■ **The records**:

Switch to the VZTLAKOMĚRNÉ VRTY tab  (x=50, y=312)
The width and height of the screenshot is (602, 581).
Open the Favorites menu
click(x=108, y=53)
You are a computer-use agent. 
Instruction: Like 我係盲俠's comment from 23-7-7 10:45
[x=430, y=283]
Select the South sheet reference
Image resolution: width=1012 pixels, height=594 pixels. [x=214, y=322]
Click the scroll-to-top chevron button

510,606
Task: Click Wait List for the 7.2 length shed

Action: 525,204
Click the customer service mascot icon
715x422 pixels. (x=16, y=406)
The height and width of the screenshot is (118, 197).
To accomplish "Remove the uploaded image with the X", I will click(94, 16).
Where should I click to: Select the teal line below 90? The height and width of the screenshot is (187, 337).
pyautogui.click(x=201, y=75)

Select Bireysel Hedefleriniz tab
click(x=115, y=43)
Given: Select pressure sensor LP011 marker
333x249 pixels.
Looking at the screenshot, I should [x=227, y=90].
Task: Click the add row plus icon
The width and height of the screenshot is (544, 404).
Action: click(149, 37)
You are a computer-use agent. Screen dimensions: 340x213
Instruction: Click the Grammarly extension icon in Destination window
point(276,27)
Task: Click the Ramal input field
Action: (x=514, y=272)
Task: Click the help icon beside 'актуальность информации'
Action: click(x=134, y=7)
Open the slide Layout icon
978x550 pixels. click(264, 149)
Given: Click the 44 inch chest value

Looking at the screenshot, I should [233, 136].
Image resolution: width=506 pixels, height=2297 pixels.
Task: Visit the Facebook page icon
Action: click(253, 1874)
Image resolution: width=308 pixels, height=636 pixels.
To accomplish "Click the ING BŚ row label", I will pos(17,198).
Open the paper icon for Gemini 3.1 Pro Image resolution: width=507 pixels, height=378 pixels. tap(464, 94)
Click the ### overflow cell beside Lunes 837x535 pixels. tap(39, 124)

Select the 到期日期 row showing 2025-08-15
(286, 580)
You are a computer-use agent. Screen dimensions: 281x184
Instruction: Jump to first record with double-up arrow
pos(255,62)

■ **Aim of the exercise**: Reproduce, word for word and in full, only the lines above that start at the line with "The width and height of the screenshot is (602, 581)." and run through the line with "You are a computer-use agent. Screen dimensions: 340x213", both ends included.

■ **Solution below**:
The width and height of the screenshot is (602, 581).
Open the Favorites menu
click(x=108, y=53)
You are a computer-use agent. 
Instruction: Like 我係盲俠's comment from 23-7-7 10:45
[x=430, y=283]
Select the South sheet reference
Image resolution: width=1012 pixels, height=594 pixels. [x=214, y=322]
Click the scroll-to-top chevron button

510,606
Task: Click Wait List for the 7.2 length shed

Action: 525,204
Click the customer service mascot icon
715x422 pixels. (x=16, y=406)
The height and width of the screenshot is (118, 197).
To accomplish "Remove the uploaded image with the X", I will click(94, 16).
Where should I click to: Select the teal line below 90? The height and width of the screenshot is (187, 337).
pyautogui.click(x=201, y=75)

Select Bireysel Hedefleriniz tab
click(x=115, y=43)
Given: Select pressure sensor LP011 marker
333x249 pixels.
Looking at the screenshot, I should [x=227, y=90].
Task: Click the add row plus icon
The width and height of the screenshot is (544, 404).
Action: click(149, 37)
You are a computer-use agent. Screen dimensions: 340x213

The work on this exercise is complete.